ヨガの練習や読書、旅、生活、心のなかのこと。

青い壺 有吉佐和子 著

全十三話の連作短編で、お昼休みに毎日一話ずつ楽しみました。

最後は夢中になって三話まとめて読みました。これこのまま連続ドラマにしたらおもしろいよな・・・、と思ったらドラマになっていませんでした。
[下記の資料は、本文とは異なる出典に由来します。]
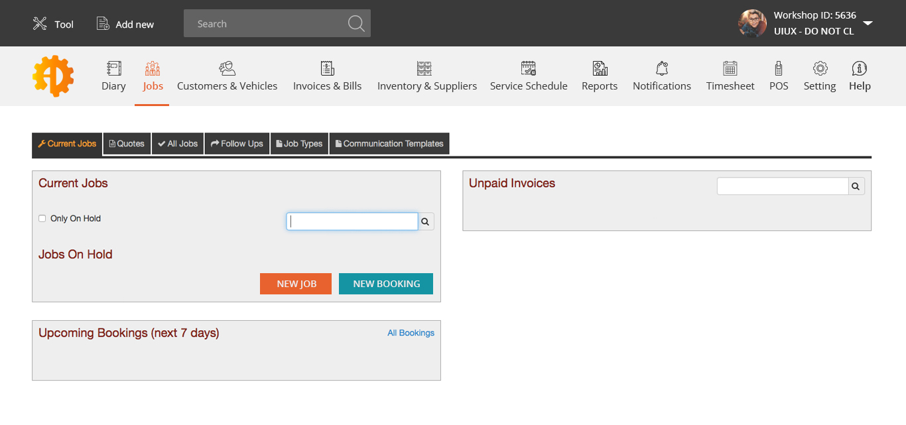
Task: Open the Setting gear icon
Action: click(820, 68)
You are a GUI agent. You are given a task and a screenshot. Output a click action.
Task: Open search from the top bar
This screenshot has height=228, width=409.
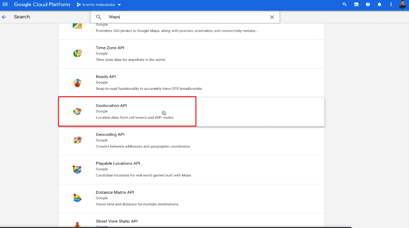click(345, 4)
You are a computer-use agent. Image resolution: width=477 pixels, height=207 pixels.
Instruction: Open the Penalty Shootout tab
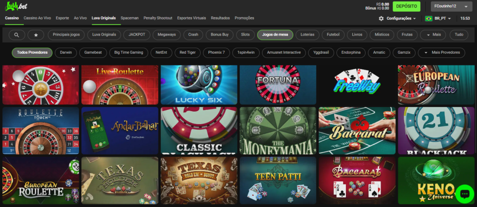point(158,18)
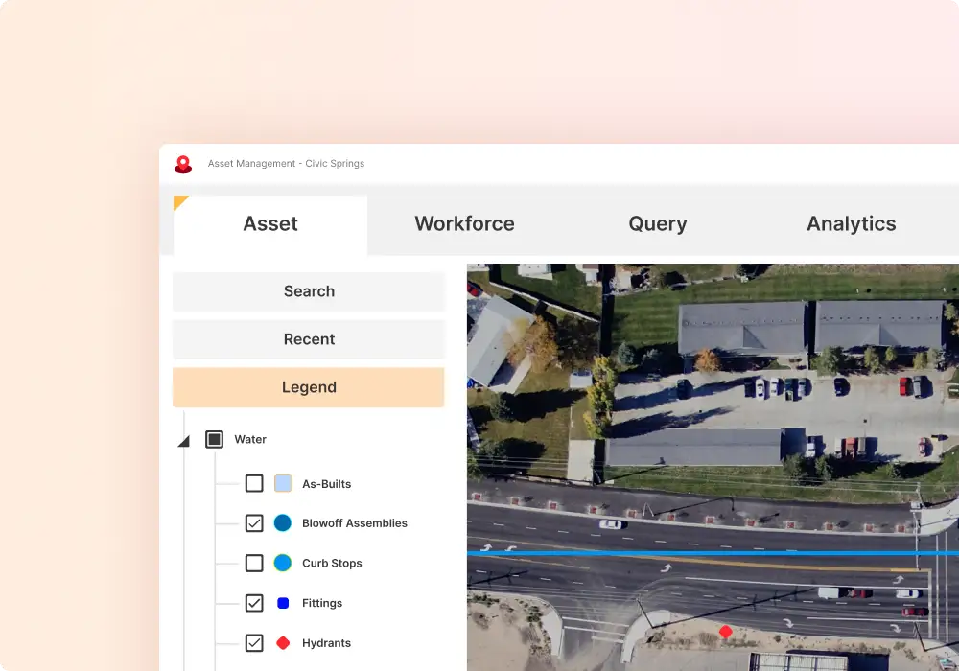Click the As-Builts light blue square icon
The height and width of the screenshot is (671, 959).
283,483

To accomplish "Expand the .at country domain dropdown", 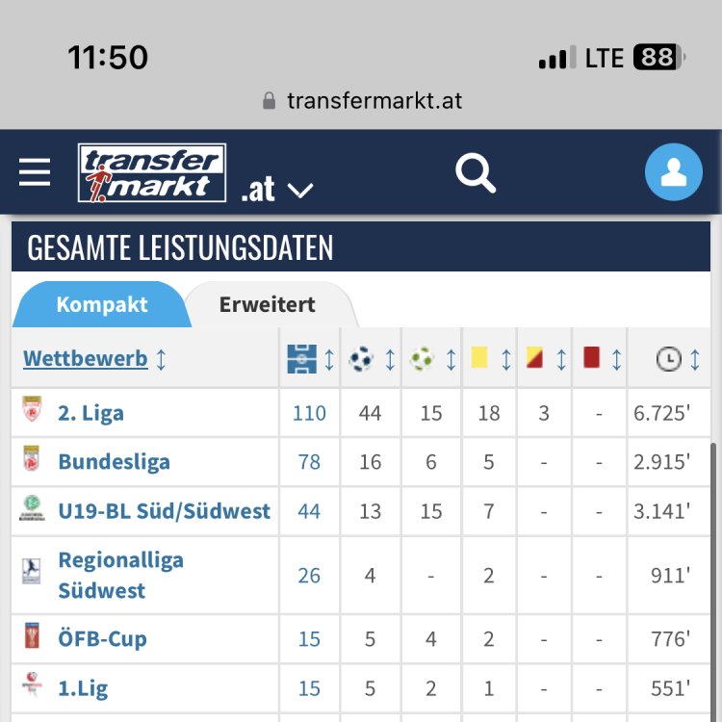I will [x=277, y=190].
(なんで?!

 

ずっと有吉佐和子さんの作品を読んでみたいと思っていました。

多くの小説を読んでいる友人と一緒に古本屋に入ったら数作品が並んでいたので「どれか読んだことある?」と訊いて、まずはこの本から入ってみることにしました。

 

いろんな属性の人の家庭内の会話が聞ける小説でした。

戦争を体験した世代とそのあとの世代の本音がわかるし、どんなに性格のややこしい人もその人なりの論理を確立していることが感じられて、70代・80代同士で展開される不調マウンティング(?)も、まるで自分がされているかのように感じるのが愉快。

内臓が痩せ衰えた分をコルセットで締めて胸を押し上げると腰がラクということが、まるで自分の身体がそうなったような臨場感で伝わります。

 

キラーフレーズを削ぎ落として読み手に負担をかけない文体で、年長者の名前に意外とキラキラネームな人がいたりするのが、なんかいい。

どうだ、うまいこと人間同士のあれこれを要約してやったぞ! という気合いの入ったセリフがなく、表現が一般的で、等身大の見栄やプライドが手に取るように「あるある」な話として浮かんできます。

 

青い壺の価値をどう見るかで人々の心情がわかる、ユニークな連作です。

他人から見たら不遇なこともラッキーなことも、わたしの感度で楽しんでいくぞ! と思える、読んで前向きになれる本でした。

こんな老人と中年の関係って、どうよ? という問い(あるいは、脅迫)のように見えて、これ一冊が高齢者の見本市みたい。40代でこんな多角的な視点で書けるのは、相当の取材や人間観察を重ねているな・・・、と想像を掻き立てられました。